═══ DATA ═══

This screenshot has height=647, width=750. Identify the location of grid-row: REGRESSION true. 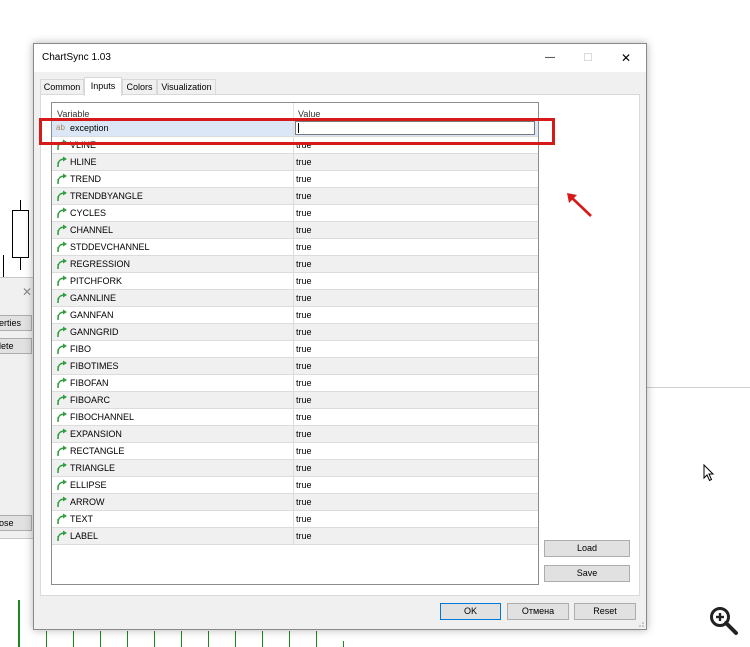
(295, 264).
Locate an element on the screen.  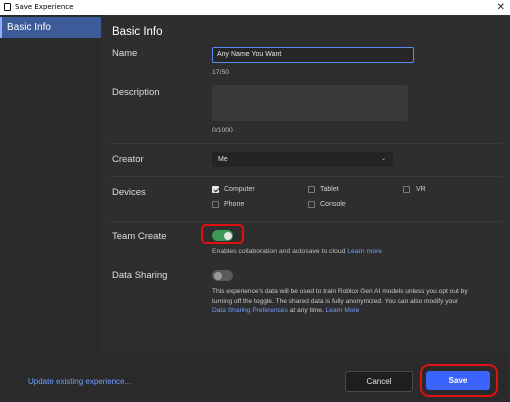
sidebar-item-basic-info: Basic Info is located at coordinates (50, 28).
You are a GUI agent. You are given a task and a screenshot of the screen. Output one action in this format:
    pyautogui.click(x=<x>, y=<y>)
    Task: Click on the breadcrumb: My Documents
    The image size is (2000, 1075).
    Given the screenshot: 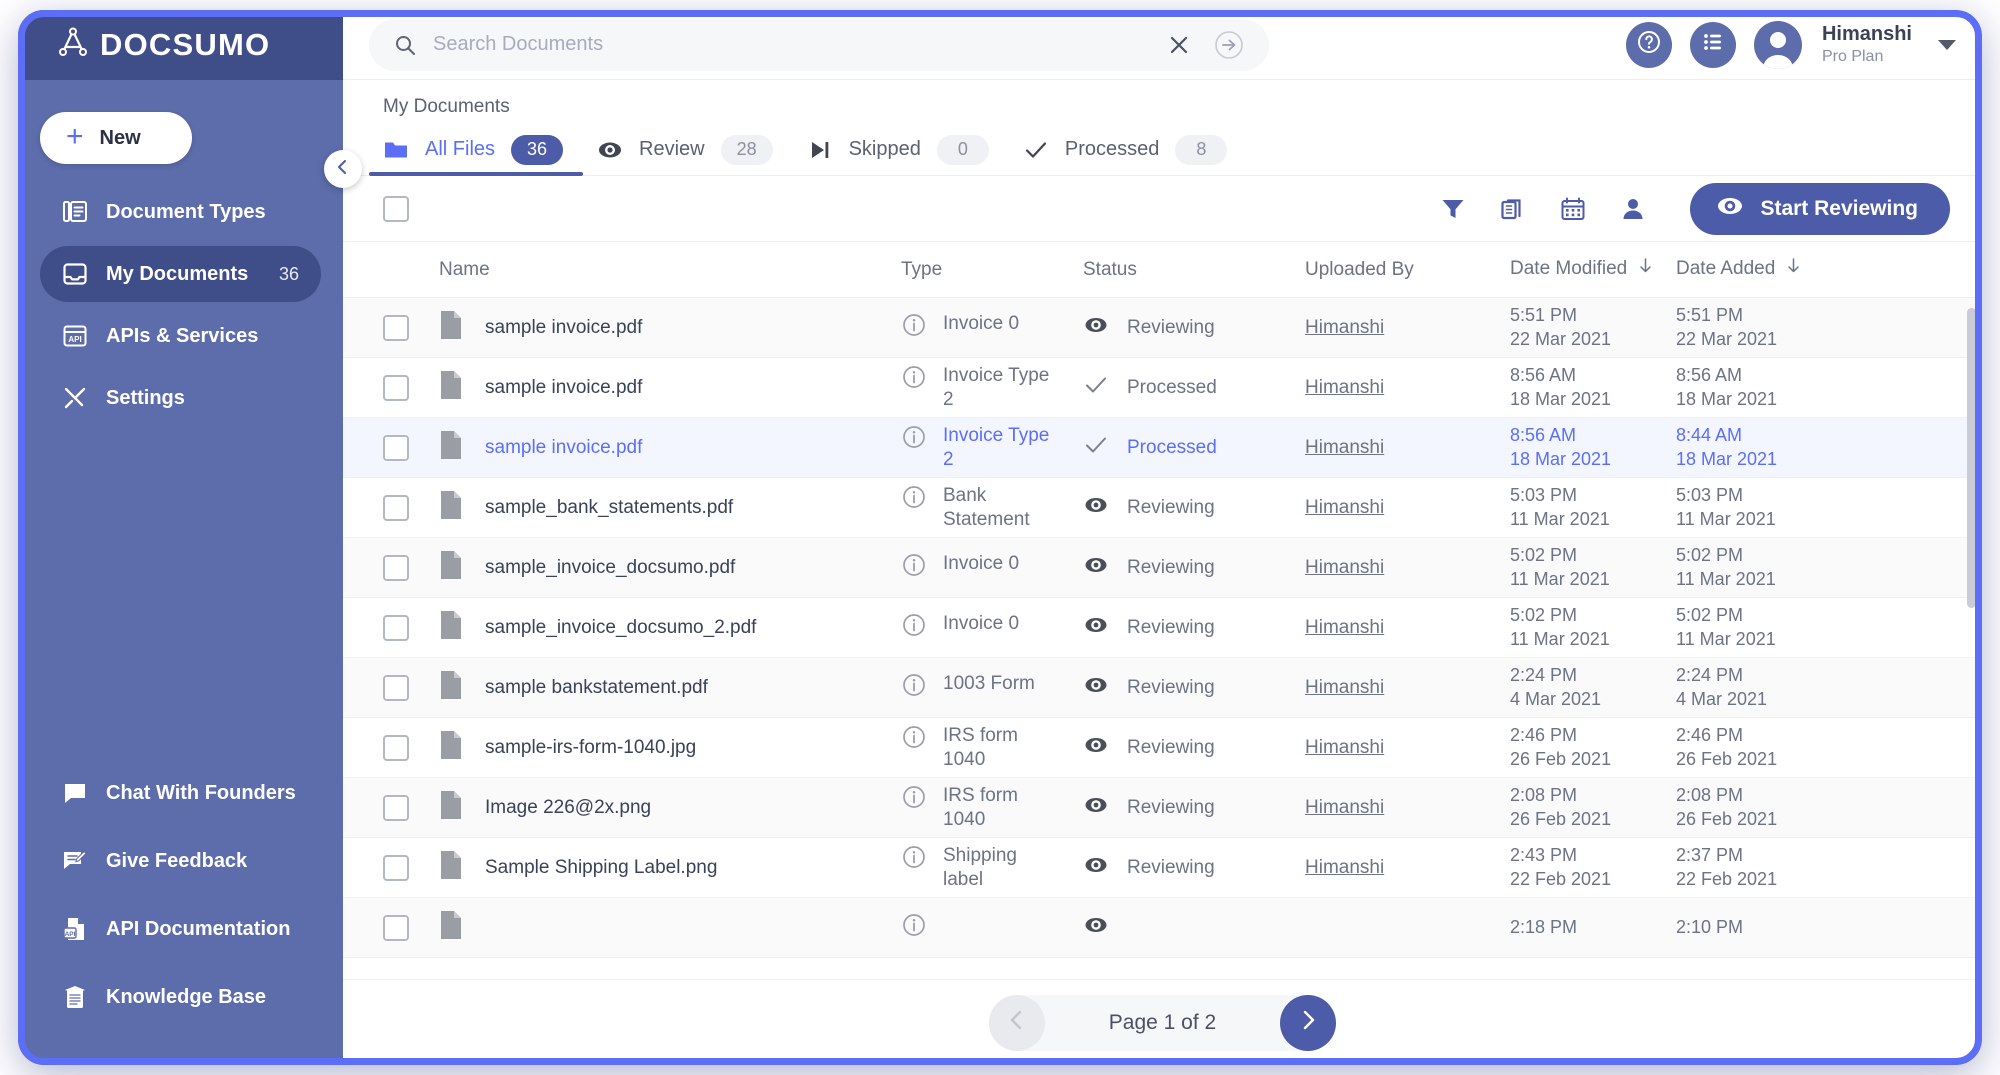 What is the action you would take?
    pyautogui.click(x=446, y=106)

═══
═══ DATA ═══

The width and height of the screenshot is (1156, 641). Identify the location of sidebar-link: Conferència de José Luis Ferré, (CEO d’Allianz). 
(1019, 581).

═══

Revise the entries starting at the line containing "The width and" and ending at the line containing "(1019, 581).". Replace "Identify the location of" with "Determine the position of" and keep everything else unchanged.

> _EXERCISE SOLUTION_
The width and height of the screenshot is (1156, 641). Determine the position of sidebar-link: Conferència de José Luis Ferré, (CEO d’Allianz). 
(1019, 581).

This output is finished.